Scan¶
reduce doesn't store the intermediate results, which limits it somewhat.
scan is like reduce, but it keeps track of the intermediate computations (like iterate does).
$scan \: (f : \alpha \times \alpha \rightarrow \alpha) (id : \alpha) (a : \mathbb{S}_\alpha) : (S_\alpha * \alpha)$
Input is:
- $f$: an associative binary function
- $a$ is the sequence
- $id$ is the left identity of $f$ $\:\: \equiv \:\:$ $f(id, x) = x$ for all $x \in \alpha$
Returns:
- a tuple containing:
- a value of type $S_\alpha$, the sequence of intermediate values
- a value of type $\alpha$ that is the result of the "sum" with respect to $f$ of the input sequence $a$
$scan \: f \: id \: a = (\langle reduce \:\: f \:\: id \:\: a[0 \ldots (i-1)] : 0 \le i < |a| \rangle,$
$\:\:\:\:\:\:\:\:\:\:\:\:\:\:\:\:\:\:\:\:\:\:\:\:\: reduce \:\: f \:\: id \:\: a)$
def reduce(f, id_, a):
if len(a) == 0:
return id_
elif len(a) == 1:
return a[0]
else:
# can call these in parallel
return f(reduce(f, id_, a[:len(a)//2]),
reduce(f, id_, a[len(a)//2:]))
def add(x, y):
return x + y
def scan(f, id_, a):
"""
This is a horribly inefficient implementation of scan
only to understand what it does.
We'll discuss how to make it more efficient later.
"""
return (
[reduce(f, id_, a[:i+1]) for i in range(len(a))],
reduce(f, id_, a)
)
scan(add, 0, [2,1,3,2,2,5,4,1])
([2, 3, 6, 8, 10, 15, 19, 20], 20)
scan is sometimes called prefix sum, as in the previous example it computes the sum of every prefix of a list.
# what does this do?
import math
def gt(x,y):
return x if x > y else y
scan(gt, -math.inf, [10,4,5,12,3,16,5])
([10, 10, 10, 12, 12, 16, 16], 16)
e.g., recall Rightmost Positive
Given a sequence of integers $a$, for each element in $a$ find the rightmost positive number to its left.
E.g.,
$rpos \: \langle 1, 0, -1, 2, 3, 0, -5, 7 \rangle \Rightarrow \langle -\infty, 1, 1, 1, 2, 3, 3, 3 \rangle$
We solved with iterate, but we can also solve with scan.

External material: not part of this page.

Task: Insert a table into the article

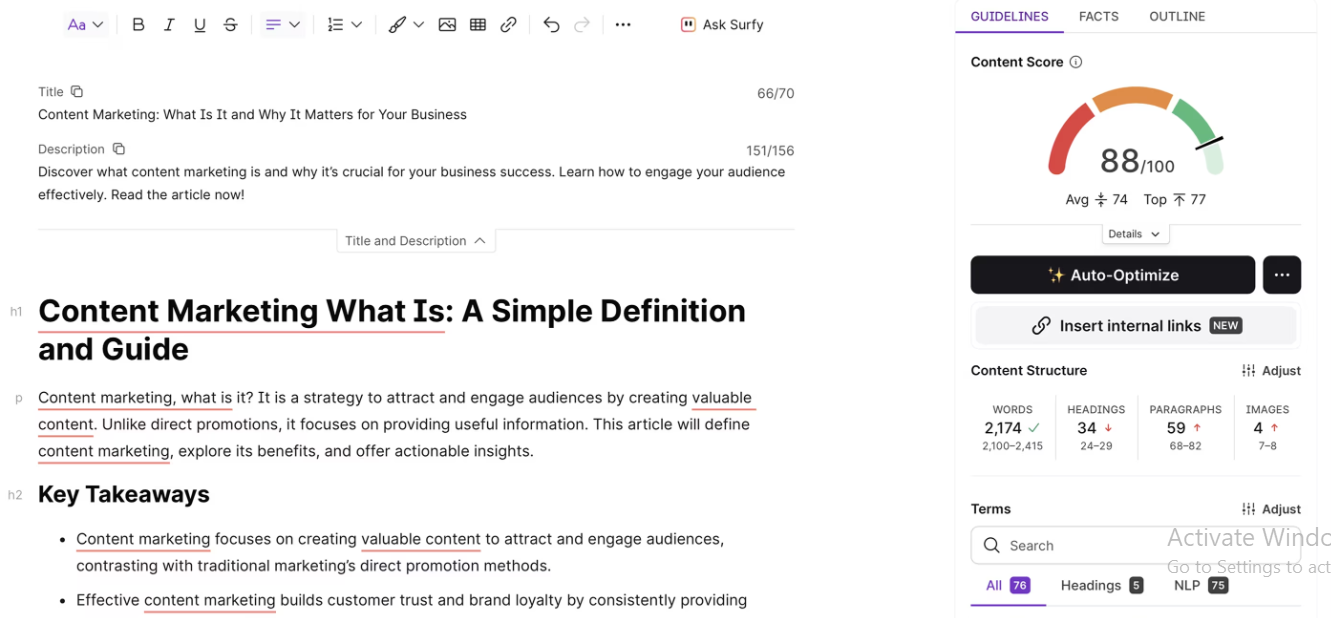Action: pyautogui.click(x=477, y=24)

def select_positive(last_positive_value, next_element):
"""
Params:
last_positive_value...the last positive value seen
next_element..........next element from input list
Returns:
the element to be remembered going forward
"""
if next_element > 0: # remember this new value
return next_element
else: # reuse the old value
return last_positive_value
scan(select_positive, -math.inf, [1,0,-1,2,3,0,-5,7])
([1, 1, 1, 2, 3, 3, 3, 7], 7)
But, because our scan implementation is currently slow, this doesn't gain us anything.

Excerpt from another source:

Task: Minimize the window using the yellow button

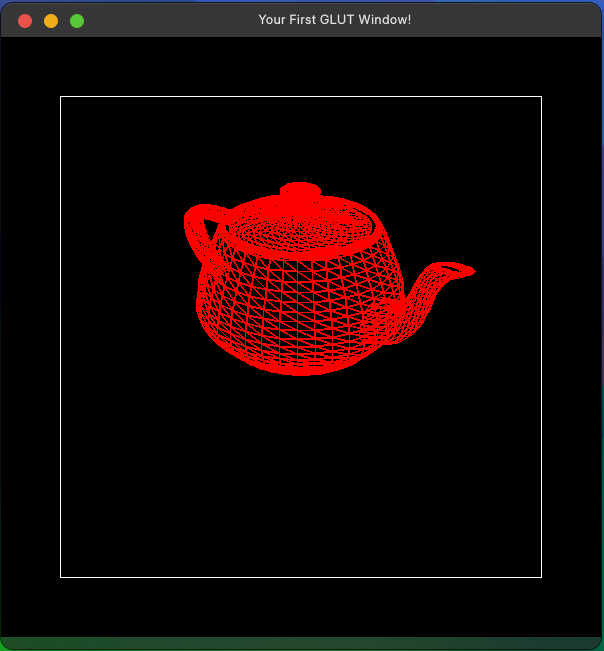Action: (x=51, y=20)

Surprisingly, we can reduce the work and span of scan, even though it looks "hopelessly serial."
def scan(f, id_, a):
"""
This is a horribly inefficient implementation of scan
only to understand what it does.
We'll discuss how to make it more efficient later.
"""
return (
[reduce(f, id_, a[:i+1]) for i in range(len(a))],
reduce(f, id_, a)
)
Improving Scan¶
We will look at how to improve scan approach using prefix_sum as an example.
$\texttt{prefix_sum}([2,1,3,2,2,5,4,1]) \rightarrow ([0, 2, 3, 6, 8, 10, 15, 19], 20)$
Divide and conquer won't quite work...why?
need sum at $i-1$ to compute sum at $i$
Instead, we use an idea called contraction that is like divide and conquer, but doesn't require subproblems to be independent. Yet it still allows some parallelism.
Key observation:
Given input $[2,1,3,2,2,5,4,1]$ we can compute pairwise addition on each adjacent pairs of numbers:
$[2,1,3,2,2,5,4,1] \rightarrow$
$[(2+1), (3+2), (2+5), (4+1)] \rightarrow$
$[3, 5, 7, 5]$
These four additions can be done in parallel.
Contraction:
$[2,1,3,2,2,5,4,1] \rightarrow [(2+1), (3+2), (2+5), (4+1)] \rightarrow \pmb{[3, 5, 7, 5]}$
This is a partial output. How do we modify this to get the final output?
If we run prefix sum on this, we get:
$\texttt{prefix_sum}([3, 5, 7, 5]) \rightarrow ([0, 3, 8, 15], 20)$
We want to end up with:
$\texttt{prefix_sum}([2,1,3,2,2,5,4,1]) \rightarrow ([\mathbf{0}, 2, \mathbf{3}, 6, \mathbf{8}, 10, \mathbf{15}, 19], 20)$
How can we combine this partial solution with the original input $[2,1,3,2,2,5,4,1]$ to get the right answer?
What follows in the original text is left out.